Pulang dari perjalanan jauh, Jarwo merasakan sekujur tubuhnya lemas. Pulang jadi dambaan. Menemukan kesenangan untuk berjeda.
Ketika sudah sampai di dekat rumah. Jarwo si burung pleci mendengar suara kegaduhan. Ada permintaan yang tidak terpenuhi.
"Semua tidak bisa terjadi begitu saja. Ada kesempatan lain untuk bersikap realistis. Tidak hanya hidup dalam ruang hampa harapan saja," ujar Kenny. Permintaan bantuan tanpa bayaran sudah membuatnya kesal. Tidak mendapatkan kasih dan perawatan dengan baik.
"Tapi, hidup bukan tentang bayaran saja. Ada sapaan dan pemberian. Kemudian, dari semua itu muncul kata istirahat untuk setiap mereka yang mau berjuang," ujar Harley. Pilihan untuk bertindak dimunculkan. Perdebatan terus terjadi. Ada kepentingan, tentu juga ada uang.
"Uang itu kurang kalau terus dicari. Tidak bisa menunda sebentar?" tanya Mirace.
Tak ada jawaban. Entah apa yang membuat Jarwo tergoda untuk berkicau. Jarwo berkicau lantang di dekat percakapan mereka. Hanya Kenny yang menatap Jarwo dengan tersenyum. Seperti melihat kemenangan di depan mata, Kenny mencari ranting.
"Ada burung berkicau. Aku mau mendengarkannya setiap pagi. Tapi, bagaimana caranya. Kalau ditangkap itu pasti susah sekali. Namun, ketika aku kembali ke sini. Belum tentu dia tetap akan ada," ujar Kenny dalam hati.

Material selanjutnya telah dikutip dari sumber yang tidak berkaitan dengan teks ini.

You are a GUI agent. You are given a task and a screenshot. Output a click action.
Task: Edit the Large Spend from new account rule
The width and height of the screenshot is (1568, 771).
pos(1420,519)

Tak menghiraukan tawaran dua orang tadi untuk membantu, kini Kenny beranjak pergi. Mencari getah atau lem, apa saja untuk bisa menangkap burung tadi.

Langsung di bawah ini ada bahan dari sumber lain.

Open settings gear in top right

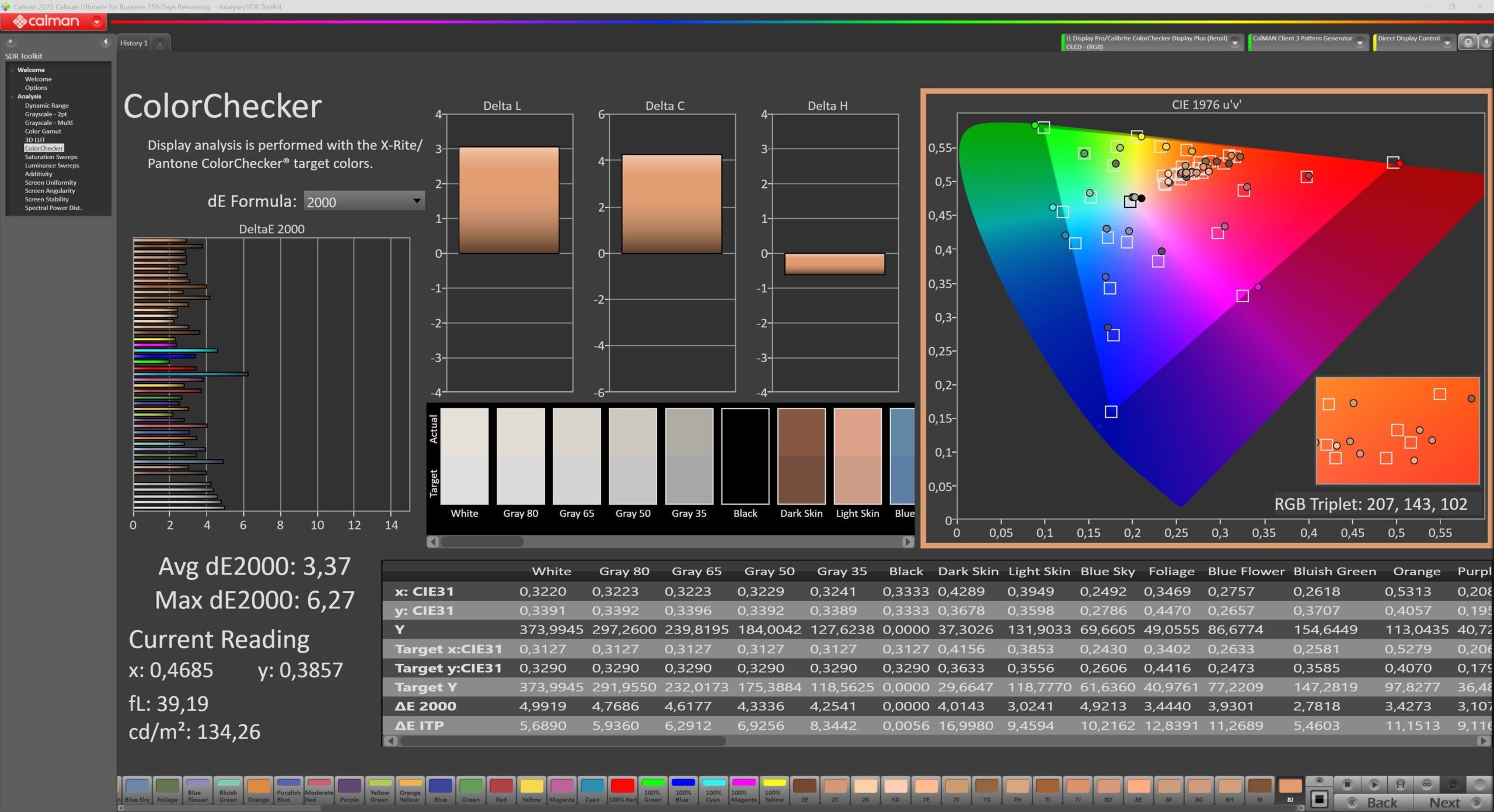pyautogui.click(x=1468, y=42)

"Burung itu terus berkicau. Apa dia lapar dan mencari pasangannya?" ujar Kenny sembari meminta lem tikus pada Handoko.
Jarwo tak merasa dirinya diincar. Ia senang, seolah sekelompok orang tadi mulai tidak bertengkar lagi. Tidak masalah, perjalanan pulangnya tertunda. Ia bisa berbagi sukacita pada manusia.